The Halting Inelegance of Advent
After the first day of school and the 15th anniversary of the 9/11 attacks; after a fall season of youth soccer matches involving Sunday drives to three states; after the World Series went seven games and extra innings; after Columbus Day, Halloween, Veterans Day, and parent-teacher conferences; after the National Book Awards and the Nobel Prizes; after the presidential debates, Election Day, Election Night, and the morning after; after 25,000 marathoners trotted through the neighborhood, shaking the last leaves from the trees; after Thanksgiving and Black Friday and Small Business Saturday —
After all this, it was the First Sunday in Advent, and I, against the odds, had made it to the Brooklyn Oratory.
I locked my bike to the ring-rack outside the church, took off my helmet, and climbed the steps, beginning again.
Advent, we are told, is a time of waiting, and, as such, is countercultural: in our society of instant gratification (many a homilist has explained) it invites us to enter a different order of being, involving patience, anticipation, expectation.
It’s a lovely idea, but my experience is otherwise. As a parent, a city dweller, and a Catholic of persistent faith and fitful observance, I find that Advent is more like a soft opening, a wayfinding.
The first Sunday of Advent is the beginning of the Christian year. So Advent is marked out as a time to begin again. The run of fall events is behind. Christmas and a new year are ahead. A tall candle, unsullied at the top, is screwed into the candlestick on the altar; a match is struck; the fresh wick swells into flame, and the wax pooling at the tip of the candle, till it dries, is as fresh as the season.

Data excerpts =>

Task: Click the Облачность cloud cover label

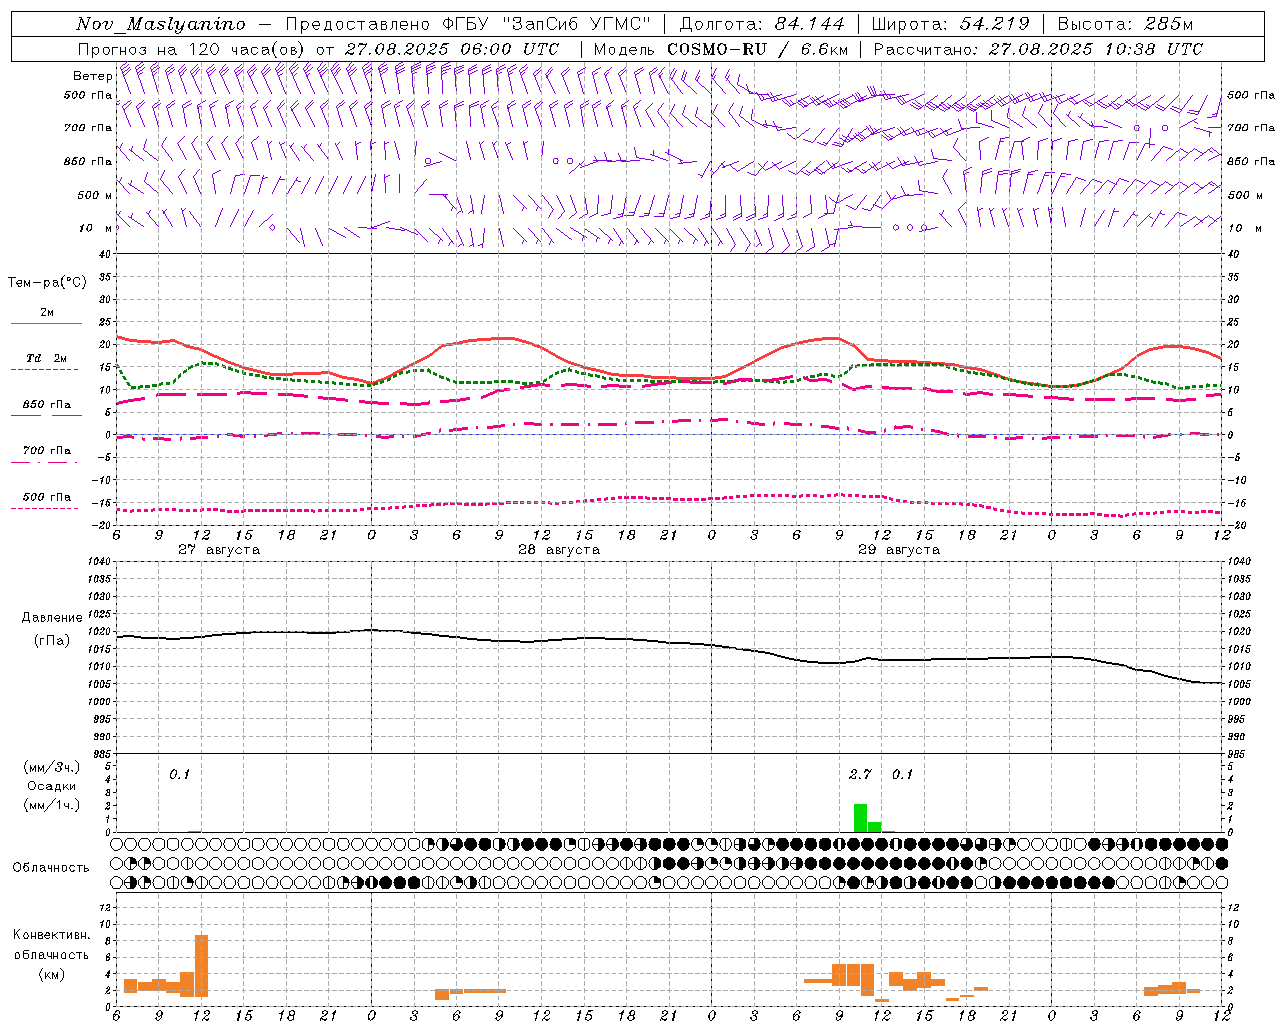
* * *
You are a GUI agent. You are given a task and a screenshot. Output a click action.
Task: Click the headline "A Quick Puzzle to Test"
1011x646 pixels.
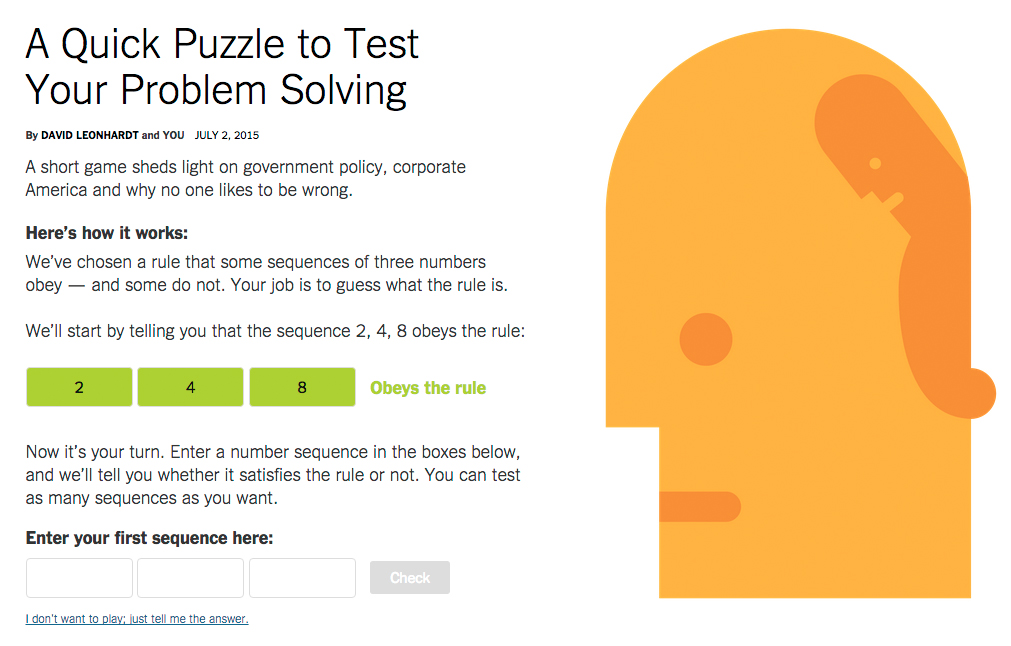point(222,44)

Job 1 =>
Restate the Advent essay from "The first Sunday of" up to and including "as the season.", altering "altar" to "table".
Job 2 =>
Take the essay on Advent further, picking up after its last sentence.

Response 1 =>
The first Sunday of Advent is the beginning of the Christian year. So Advent is marked out as a time to begin again. The run of fall events is behind. Christmas and a new year are ahead. A tall candle, unsullied at the top, is screwed into the candlestick on the table; a match is struck; the fresh wick swells into flame, and the wax pooling at the tip of the candle, till it dries, is as fresh as the season.

Response 2 =>
So I begin again. I try to begin. That first Sunday, the readings are in conflict, nay contradictory: St. Paul says we are nearer to salvation than when we first believed; Jesus says no one knows the day or the hour — we could be near, we could be far, that is. Well, guys, which is it? It’s a perplexing way to begin.
The second Sunday, it is 70 degrees, and a soccer tournament has bobbed up onto the schedule; our sons’ teams advance, and the finals go on into the evening. On Long Island, standing on a sideline, six o’clock, I hear church bells ring.
Ten days in, the clothes extracted from the closet and stacked neatly near the door for donation to the needy are still near the door, not so neatly stacked anymore. The Advent calendar is propped up on the piano, but we eat out with friends one night, get caught up in homework the next, and then wind up opening three days’ cardboard Advent windows at once. The Advent wreath is out of storage, but it’s dispiriting to set it up with candles already burned down to different lengths from last year (or was it the year before?) — and we still can’t remember whether the third week’s candle is supposed to be pink or purple. In the carved wood one-piece nativity sculpture, Joseph’s head has snapped off again. He has a necklace of Super Glue at this point; every Christmas season he is fixed, and every Christmas season he is decapitated afresh.
It’s a halting, inelegant beginning. REM’s song “Begin the Begin” comes to mind, the title suggesting that grand beginnings start with humble beginnings incorporated tinder-like within them.
And yet such a beginning suits Advent. Advent is four weeks in which to find your way — in my case, to find my way back — before the emphatic full-on commencement that is Christmas. And it seems to me that this experience of wandering in and finding one’s way is as much akin to the experience set out in the nativity narrative as waiting is. It’s no stretch to imagine the parents-to-be in the Holy Land struggling to get their act together — packing bags, amassing baby clothes and sundries, plotting the route to Bethlehem, and generally taking care of things before their new life begins.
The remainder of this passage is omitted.